Says its petition challenging FCC decision is premature and meritless
The FCC has told a federal appeals court that Huawei is wrong on all counts in its challenge to the commission’s decision to exclude suspect tech in general from its Universal Service Fund subsidies and, tentatively, Huawei in particular.
Even if the FCC had not moved to exclude technology deemed a national security threat from the USF dollars, the Congress seconded that with legislation that required it.
The FCC filed with the U.S. Court of Appeals for the Fifth Circuit in Huawei’s appeal of the FCC decision, saying the court can make its decision based on those briefs but that it is ready to go to court for oral argument if it has to. It said the Huawei petition should be denied.
And while the FCC lays out its argument against Huawei’s position, it said the court doesn’t even have jurisdiction over the Huawei petition because that petition is not “ripe,” in part because the decision to exclude Huawei–and ZTE–tech from the USF funds is tentative, so not a final FCC action, so not ripe for a challenge.

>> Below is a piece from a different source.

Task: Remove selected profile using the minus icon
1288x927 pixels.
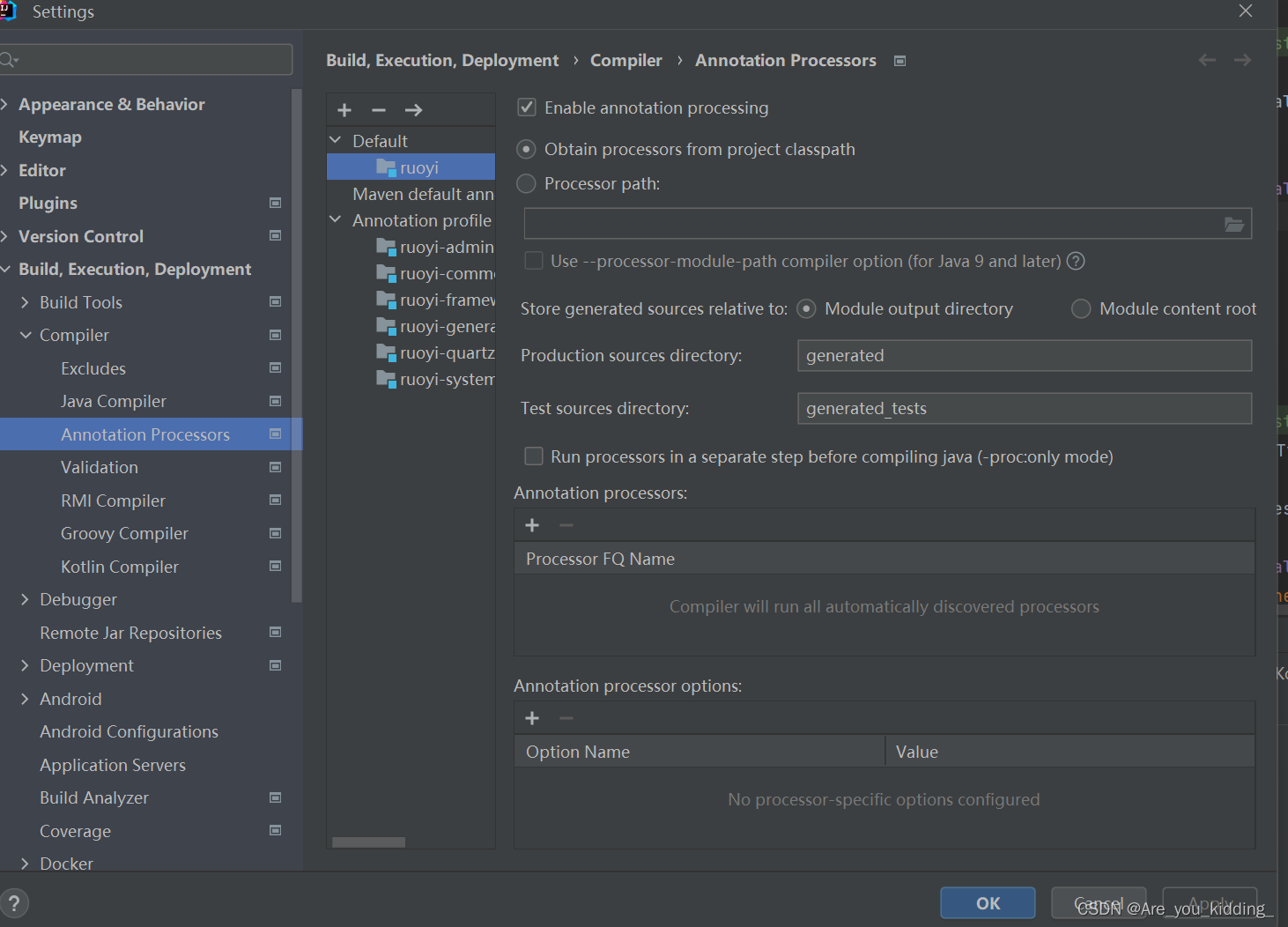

The FCC voted unanimously not to allow USF fund money to go to carriers using tech from companies that threaten the integrity of networks or supply chains, then tentatively concluded that included Chinese telecoms Huawei and ZTE. The commission told the court that it reasonably concluded that networks with security vulnerabilities that could allow for foreign surveillance “were not ‘quality’ networks capable of furthering the goal of universal service.”
As to Huawei’s assertion that the FCC does not have the authority to make national security judgments, the FCC said they are meritless given its congressionally delegated expertise in evaluating supply chains and networks, including for national security issues.
While Huawei said the national security call has to be made by the President, the FCC said that separation of powers is demonstrably false, pointing out that part of the FCC’s charter was national defense and promoting safety of life and property.
As to Huawei’s challenge to its designation as suspect tech in need of exclusion, the FCC said that was premature since it has not made a final designation (though it will almost certainly be to exclude it).
“Carriers may still use USF funding for Huawei products or services unless and until the Commission makes a final designation decision—at which point, Huawei can seek judicial review,” said the FCC, but added: “In any event, the Commission considered ample evidence that Huawei posed a potential threat to America’s communications networks, including information it received from members of Congress and Executive agencies with national security expertise.”